Saturday, May 4, 2013

Vicki Crawford is Newest Juror for Lillian Smith Book Awards

The Southern Regional Council (SRC), founded in 1919 to combat racial injustice, established the Lillian Smith Book Awards in 1966 to recognize writing which extends the legacy of the outspoken writer who challenged all Americans on issues of social and racial justice.


Since 2004 the awards have been presented by SRC in a partnership with the University of Georgia Libraries, whose Hargrett Rare Book and Manuscript Library houses a historic collection of Lillian Smith's letters and manuscripts. Since 2007 this partnership has also included Georgia Center for the Book, and the awards ceremony is now presented on the Sunday of the Labor Day Weekend as part of the Decatur Book Festival in Decatur, Georgia. Excerpts from previous awards ceremonies may be viewed through the links on this page and through the Video Bar.

Thirty-nine books have been nominated for the 2013 awards, which will be presented in a ceremony to be held at the DeKalb County Public Library on Sunday, September 1st.

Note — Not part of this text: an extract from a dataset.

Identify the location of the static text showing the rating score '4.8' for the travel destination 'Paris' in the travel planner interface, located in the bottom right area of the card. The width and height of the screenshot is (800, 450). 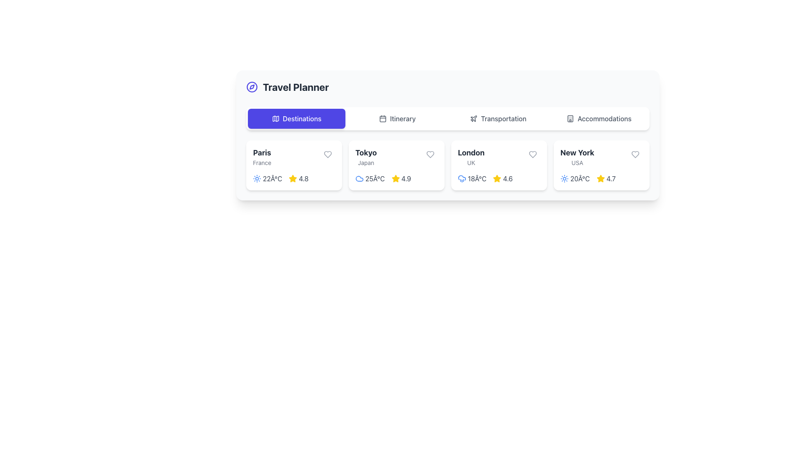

Joining the jury this year is Dr. Vicki Crawford.  Dr. Crawford is an educational administ rator and scholar of the African American freedom struggle. She is an editor of the groundbreaking volume of essays, Women in the Civil Rights Movement: Trailblazers and Torchbearers which was one of the first collections published in the early 1990s to address the underrepresented role of women in the Civil Rights Movement. Her scholarship also includes a number of book chapters and essays such as “African American Women in the Twenty-First Century: The Continuing Challenge,” in the American Woman 2000; several entries in Black Women in America: An Historical Encyclopedia as well as a book chapter in Sisters in the Struggle: Women in the Civil Rights and Black Power Movements. Her background and interest in public history have led to numerous seminar and workshop presentations for middle and high school teachers, notably her work with the Atlanta History Center to develop a Teaching Tour of the Civil Rights Movement, seminar at Washington University for the St. Louis Consolidated School District and a workshop for the History Teachers’ Alliance at Furman University. Dr. Crawford has traveled throughout the south extensively where she interviewed some of the Civil Rights Movement’s most notable grassroots activists. As a trained oral historian, she has organized workshops on community oral history and assisted in curating exhibitions. Also, she is a frequent speaker for public programs, having interviewed Dr. John Hope Franklin at the Auburn Avenue Research Library in Atlanta and Dr. Dorothy Height, president of the National Council of Negro Women for large public audiences.

 
Dr. Crawford received her Ph.D. degree from Emory University in the field of American Studies with a concentration in twentieth century African American history. Following this, she completed a two-year post-doctoral fellowship as a Carolina Minority Post-Doctoral Fellow in the Department of History at the University of North Carolina-Chapel Hill. In 1992, she was selected as a Harvard Administrative Fellow where she worked in the Schlesinger Library at Radcliffe College. She has been on the faculties at the University of Massachusetts-Amherst, the University of North Carolina at Charlotte, the State University of West Georgia and Clark Atlanta University. She has received teaching awards such as the distinguished Lilly Teaching Fellowship Award at the University of Massachusetts and the Vulcan Award for Teaching Excellence at Clark Atlanta University. As a Fulbright Fellow, Dr. Crawford traveled to Ghana and Cameroon, West Africa and participated in the Brethren Colleges Abroad Program to Cuba. Dr. Crawford has a passion for undergraduate teaching and is very interested in interdisciplinary approaches to the humanities. She has served as a grant reviewer for both the Georgia Humanities Council and the National Endowment for the Humanities. Also, she served as an historical advisor and conducted interviews for a documentary on Women in the Civil Rights Movement for the National Education Association (NEA).
 
In addition to her scholarly expertise, Dr. Crawford has spent ten years as an academic administrator and has sought to enhance her administrative skills through participation in the American Council on Education’s National Leadership Forum for Women Administrators. Currently, she is Director of the Morehouse College Martin Luther King, Jr. Collection where she is developing campus-based programming in support of the Collection and creating opportunities for teaching, research and scholarship that promote the legacy of Dr. King.